While we're here and talking about types, could anyone tell me if there's a more elegant way to do this?

I have three UBYTES with values. I want to add them up, divide by three to get an average, and put the result into another UBYTE. However, I can't just do the maths with the UBYTES because the addition takes the value > 255 and information is lost.

I came up with this solution:
[...] (Code)
... but it seems kind of messy. Is there a way to do that better?

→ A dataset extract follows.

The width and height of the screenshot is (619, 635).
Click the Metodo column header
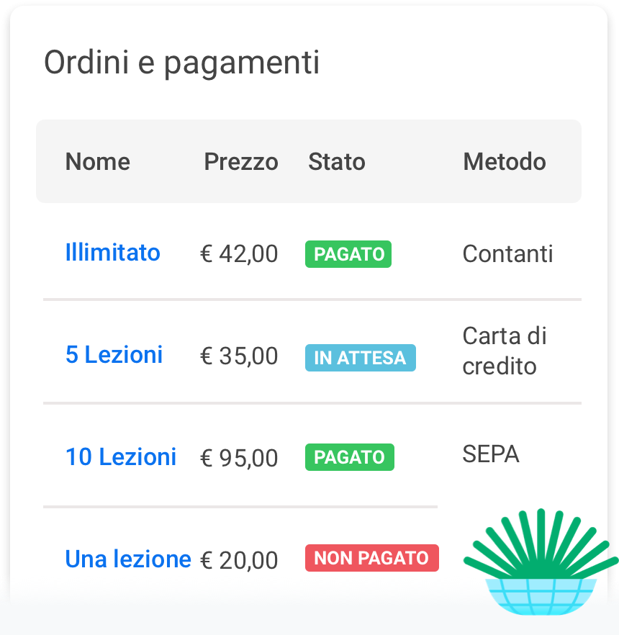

I suppose the easiest way would be to store the three values as UINTEGERs to begin with and then cast to UBYTE at last minute, after the calculation?
It's this way, but you can use CAST(Uninteger...) dynamically:
Code:
DIM x, y, z, q as UBYTE

x = 57
y = 127
z = 204

q = (cast(Uinteger, x) + y + z) / 3
print q
That is, CAST(Uinteger, x) => Uinteger, so remaining parts wil be converted to uinteger automatically (always converted to the bigger type). You can also use CAST explicitly on y and z, but it's redundant here. Also, when storing the result into q, the type is enforced to be uByte back again. This is also the way C (and most traditional compilers) work. It's a rather advanced way, I think :oops: so you might prefer using cast explicitly on every type conversion instead of relaying on implicit ones.